- [THINGS TO DO]
A - According to the TRRC profile, from which university did Jallow receive his Ph.D. in African History?
B - Count the lines in the rows that contain the string "height", treating uppercase and lowercase as different. Reply with the number only.
* start PAGE EXTRACT *
He decided to flee to Senegal from where he left for the United States.

Jallow had acquired bachelor degrees in history and political science at Fourah Bay College, the University of Sierra Leone.

Once in the US, he completed his master’s degree in Liberal Studies at Rutgers University, New Jersey, and got a Ph.D in African History from the University of California, Davis, in 2011. But he didn’t stop participating in Gambia’s political debate. After Jammeh was voted out, he returned home in 2017. In February 2018, he was appointed Executive Secretary of the country’s new Truth Commission.

During the setting up of the TRRC, Jallow played a major role in putting in place the administrative structures of the Commission. Though a larger part of the funding of the Commission is mobilized by the Justice Ministry, Jallow and his team also sought funding for other activities of the TRRC, like with the Catholic Relief Services for outreach programs.

Jallow is a fighter, with a strong ego. This does not always attract positive publicity. He may be perceived as someone who is often too firm in his views and may ignore others’.

For instance, he started the TRRC with a difficult media partner, QTV, Gambia’s only private television, that caused trouble to journalists who wanted clean feeds from them.

(The matter was eventually solved.) Another controversy took place when he brought in Alagie Barrow as lead investigator of the TRRC to start the ground work of investigation and statement-taking from victims.

Critics said that the case of Alagie Barrow, a former coup plotter, may someday come before the Commission and that it was thus wrong to appoint him.

However, thanks to iron will and strong beliefs, Jallow is credited for making the TRRC a project that started with lot of sceptics only to become the most popular show on television.

Alagie Barrow, Lead Investigator
Public hearings at the Truth Commission are a product of the large amount of work done behind the scene by investigators.

They are the pipers who determine the tune that eventually comes to the public.
Alagie Barrow leads the team of investigators.

Of all the top appointees at the TRRC, Barrow’s was the most controversial. A former captain of the United States army, where he had moved in 1994, Alagie is a symbol of resistance by all means against the former ruler Yahya Jammeh.

Disgusted by the human rights violations committed under Jammeh, he had joined hands with a couple of Gambians, largely based in the US, to attack Gambia’s State House in December 2014.

The coup attempt was foiled and Barrow fled. Three people died during the attack.
After his return to the US, he was arrested and charged under the U.S. Neutrality Act for planning a coup in a friendly country. He pleaded guilty and was sentenced to 6 months in jail.

Barrow’s appointment attracted a huge controversy among Gambians who accused him of being part of an undemocratic attempt to overthrow a government through the use of arms.

Critics of Barrow’s appointment said he is conflicted. Their contention is that the three people who were killed by Gambian soldiers during the attack will have their own hearing at the TRRC and that this is a case the lead investigator cannot investigate.
* end PAGE EXTRACT *
* start TASK DATA *
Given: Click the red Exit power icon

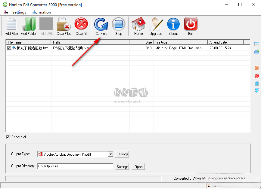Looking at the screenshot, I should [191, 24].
* end TASK DATA *
* start TASK DATA *
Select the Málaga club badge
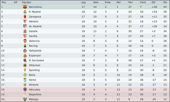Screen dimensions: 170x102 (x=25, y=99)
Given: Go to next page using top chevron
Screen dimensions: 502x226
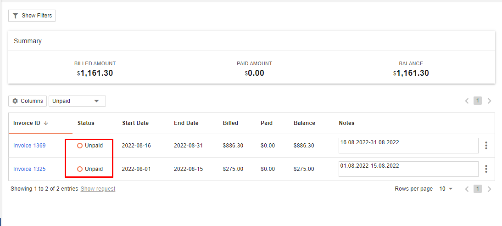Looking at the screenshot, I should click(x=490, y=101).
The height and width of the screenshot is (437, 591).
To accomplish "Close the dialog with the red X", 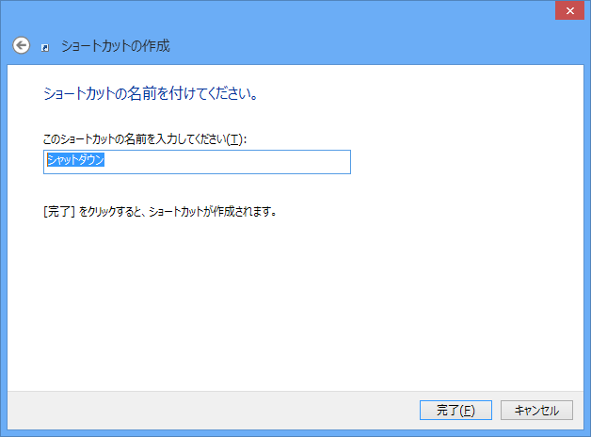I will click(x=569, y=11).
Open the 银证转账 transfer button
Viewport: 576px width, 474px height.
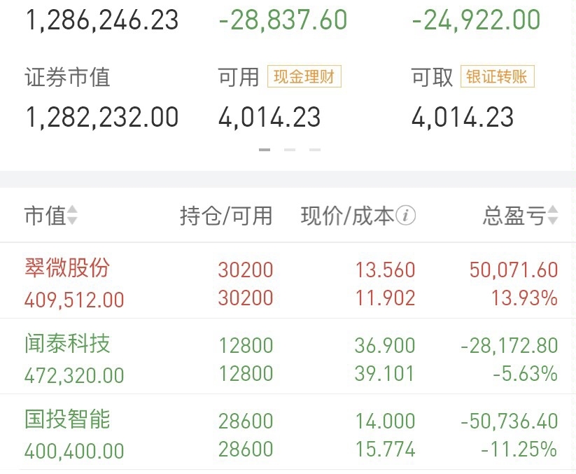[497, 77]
* end TASK DATA *
* start TASK DATA *
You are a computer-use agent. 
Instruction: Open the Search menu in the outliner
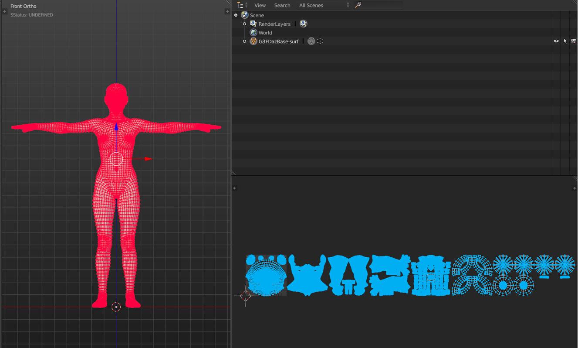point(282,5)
* end TASK DATA *
- [RESPONSES FOR EACH TASK]
A - The University of California, Davis.

B - 2